Il est à rappeler que d’après la dernière note éditée par l’Institut national de la statistique (INS), pour le mois d’août 2023, les prix à la consommation ont augmenté de 0,6% après une hausse de 0,7% en juillet dernier. Cette hausse est expliquée principalement par l’augmentation des prix de l’alimentaire et du tabac. Sur un mois, les prix des produits alimentaires ont augmenté de 2,3%, à la suite de la hausse des prix des œufs de 11,8%, des légumes de 5,1%, des huiles alimentaires de 3,8% et des fruits frais de 3,6%.
Par ailleurs, et sur un mois, les prix des boissons alcoolisées et du tabac ont, à leur tour, augmenté de 3% à la suite d’une hausse des prix du tabac de 3,2%.
Toujours selon la même source, au mois d’août dernier, l’inflation augmente à 9,3%, contre 9.1% un mois auparavant. Cette augmentation revient à l’accélération du rythme d’augmentation des prix entre août et juillet de cette année, comparé à la même période de l’année dernière, particulièrement en ce qui concerne le groupe «produits alimentaires» dont le glissement annuel des prix passe de 14,2% à 15,3%, le groupe «boissons alcoolisées et tabac» (qui passe de 1,8% à 4,6) et le groupe «restaurants et hôtels» (qui passe de 11,2% à 11,5%).
Cela s’appelle voler !
Cette situation insoutenable pour les consommateurs, et qui perdure depuis plusieurs mois déjà, les pousse à changer de comportement et à abandonner certains produits. Ainsi, et afin d’alimenter la frénésie acheteuse des citoyens, les industriels tunisiens et même internationaux, ont mis en place la «shrinkflation».

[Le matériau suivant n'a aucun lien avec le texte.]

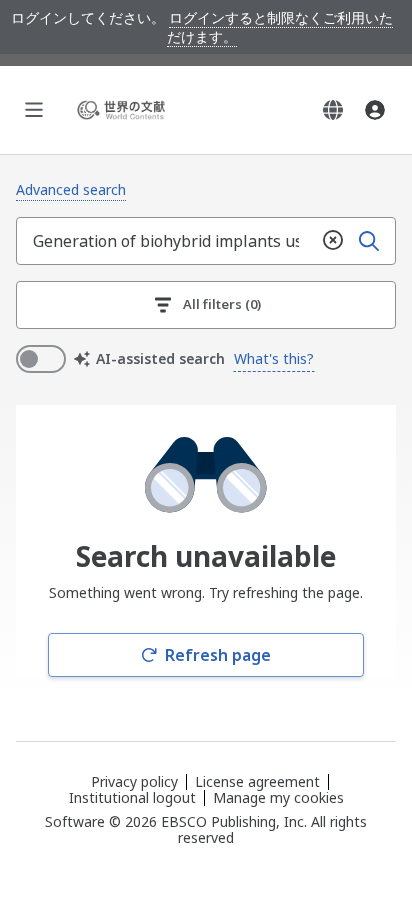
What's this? (274, 358)
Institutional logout (132, 797)
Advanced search (71, 189)
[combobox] (166, 241)
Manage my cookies (278, 798)
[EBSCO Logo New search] (124, 110)
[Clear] (333, 241)
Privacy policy (134, 781)
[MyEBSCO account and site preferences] (375, 110)
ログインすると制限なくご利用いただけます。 (280, 27)
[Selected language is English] (333, 110)
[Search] (369, 241)
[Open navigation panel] (34, 110)
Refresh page (218, 655)
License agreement (257, 781)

Les bouteilles de jus ou de boisson gazeuse, qui contenaient un litre, ne contiennent désormais plus que 900 ml sans informer clairement le client, les pots de yaourt perdent 10 grammes et passent de 110 grammes à 100 grammes, les paquets de sucre vanillé ou de levure (auparavant contenant 10 paquets) ne proposent à la vente que 7 ou 5, les bouteilles d’huile végétale de 5 litres sont diminuées d’abord à 4 litres puis à 3,8 litres… Cela s’appelle voler !
«Les industriels gardent le même package, il y a moins de contenu, et on vend au même prix, voire au prix supérieur», s’est indigné une mère de famille. Elle poursuit : «Nous devrions lutter contre ces pratiques trompeuses et abusives. Je saisirai l’Organisation pour la défense du consommateur pour obliger les industriels à faire figurer le changement de contenu lorsqu’il a baissé et que le prix reste le même».
Il faut dire que la pratique n’est pas illégale, tant que l’entreprise qui la pratique informe le client du changement. Mais les informations sont souvent peu lisibles et les acheteurs ne s’aperçoivent des changements que par hasard, seuls dans leurs cuisines ou de bouche à oreille. Ce manque de transparence est inadmissible car il induit consommateurs et consommatrices en erreur tant sur le format que sur le prix de produits qu’ils et elles ont l’habitude d’acheter.
Un contrôle depuis hier
En France, par exemple, et afin de lutter contre les pratiques commerciales louches, sont considérés comme trompeurs tous les industriels et les distributeurs qui essayent de «réduire la quantité d’un produit pour un prix équivalent ou supérieur sans clairement en informer le consommateur».
D’ailleurs, depuis hier, les produits concernés par la «shrinkflation» seront signalés par une étiquette dans les magasins de la grande distribution.
«C’est une pratique qui est inacceptable quand il y a une hyperinflation, que les Français souffrent», a dénoncé, sur le plateau de «C dans l’air», le Pdg d’un grand groupe de distribution. Ces étiquettes, révélées par le distributeur, afficheront la mention : «Ce produit a vu son grammage baisser, et le tarif pratiqué par notre fournisseur augmenter», sur un fond orange. L’objectif serait de mettre la pression sur les industriels pour négocier des baisses de prix.